Junior Karen Trevor-Roberts uses COVID-19 time to volunteer at an animal shelter


Karen Trevor-Roberts

Giving attention to a cat at the shelter, junior Karen Trevor-Roberts performs her responsibilities as a volunteer. Instead of only working two days a week, Trevor-Roberts now works six days a week at the shelter, due to COVID-19. “The animal shelter gives me a place to go so I don’t feel stuck in my house,” Trevor-Roberts said.

While many people spend quarantine watching movies or working out, junior Karen Trevor-Roberts spends her afternoons volunteering at Country Acres Rescue Animal Shelter. 

Trevor-Roberts originally began working at the shelter during her freshman year of high school in order to get volunteer hours for The Congressional Award, and while she has enough hours she still volunteers. 

“I started volunteering [because] I love animals,” Trevor-Roberts said. “Animals are so precious. They will love you as long as you are loving to them.”

While Country Acres has both cats and dogs, Trevor-Roberts only works with the cats. 

“I’m a cat person,” Trevor-Roberts said. “I had a cat for over 10 years so I knew how to interact with them and how to approach them.” 

Every animal deserves a good home to be a part of and I like to know that I am preparing them for those homes.”

— Karen Trevor-Roberts

While many businesses have closed due to COVID-19 pandemic, Country Acres is considered an essential business, because the animals still need volunteers to feed and take care of them. 

“I love knowing that I can make a difference in a cat’s life,” Trevor-Roberts said. “I can help [the cat] be happy just by giving it love.” 

Due to COVID-19, Trevor-Roberts now works shifts alone for six days a week.  

“[Working alone] is difficult because you have to spend more time cleaning,” Trevor-Roberts said. “When there is another volunteer we can split up the work so that it gets done quicker so we can spend more of our attention playing with and petting the cats.”

Through her work at the shelter, Trevor-Roberts is able to form bonds with the animals. 
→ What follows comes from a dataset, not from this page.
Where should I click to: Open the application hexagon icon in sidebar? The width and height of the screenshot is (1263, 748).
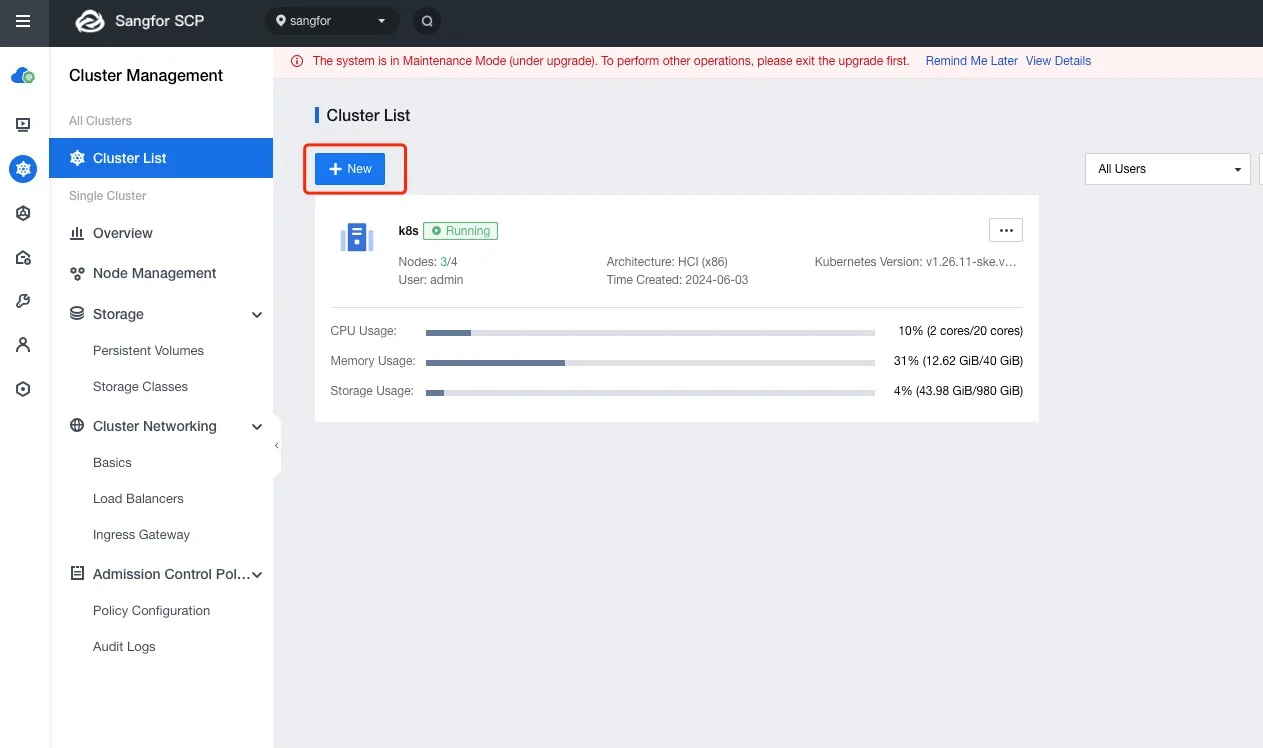[x=22, y=213]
“[I] learn how to stay positive for the animals because they are really good at reading emotions,” Trevor-Roberts said. “I spend time with [thats] to show that I care about them.” 
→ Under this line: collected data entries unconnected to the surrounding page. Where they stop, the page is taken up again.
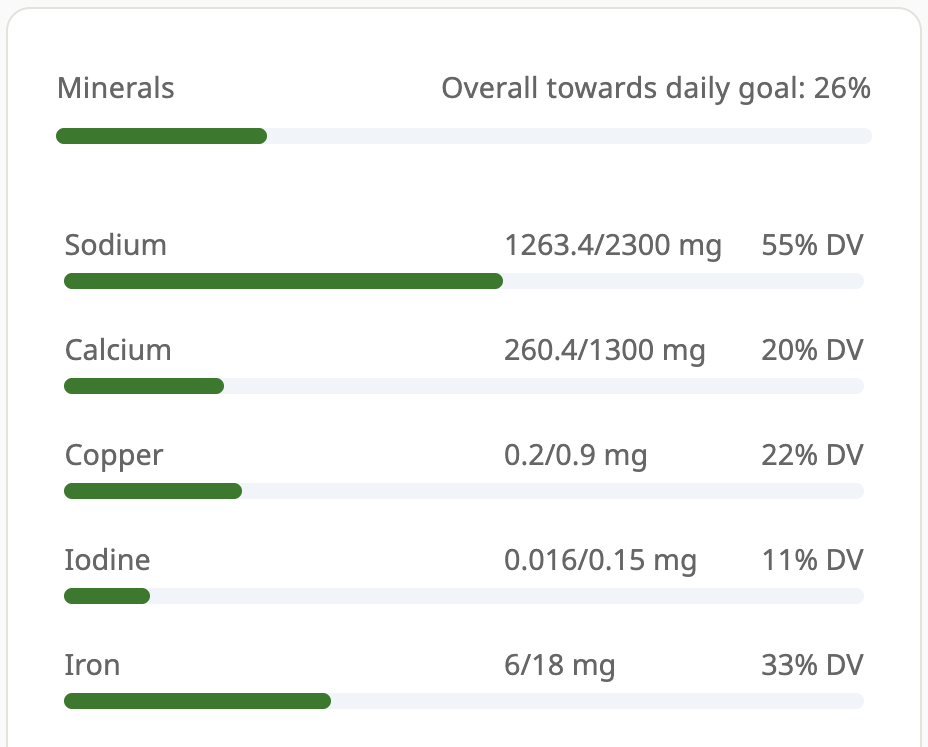This screenshot has height=747, width=928.
Task: Click the '0.016/0.15 mg' Iodine value
Action: click(600, 560)
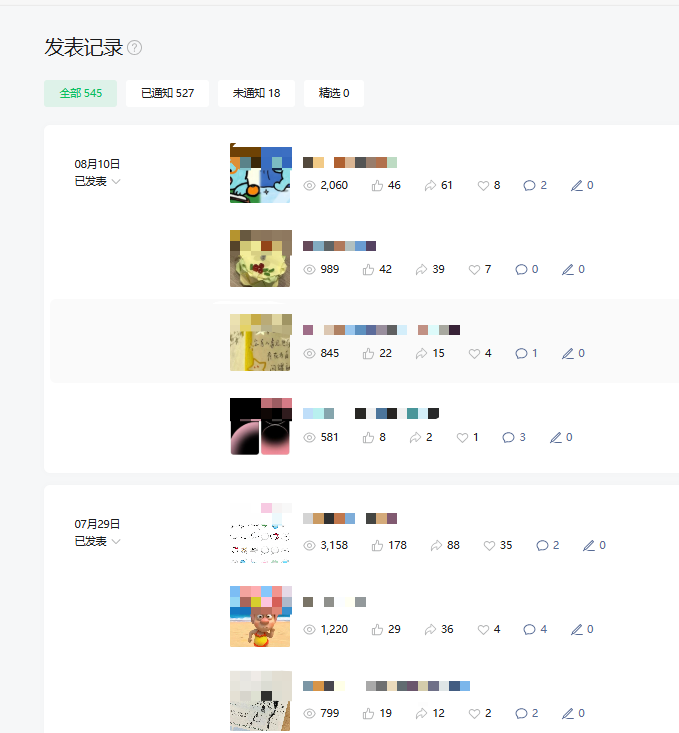Click the heart icon with 35 favorites
Screen dimensions: 679x733
pyautogui.click(x=489, y=546)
At the shelter, junior Karen Trevor-Robert’s responsibilities include cleaning the cats’ cages, feeding the cats and playing with them. Photo courtesy of Karen Trevor-Roberts.

Because of COVID-19, the animal shelter has remained busy. Trevor-Roberts encourages people to adopt animals. 

“Because you are stuck at home, [adopting animals] can bring you entertainment and joy,” Trevor-Roberts said. “The [animals] will have a family to give them love and a second chance at a good life.”

While she will only volunteer for a few more weeks, the animal shelter has given Trevor-Roberts a chance to connect and help cats. 

“I love giving [the cats] a second chance to a good life,” Trevor-Roberts said. “Every animal deserves a good home to be a part of and I like to know that I am preparing them for those homes.”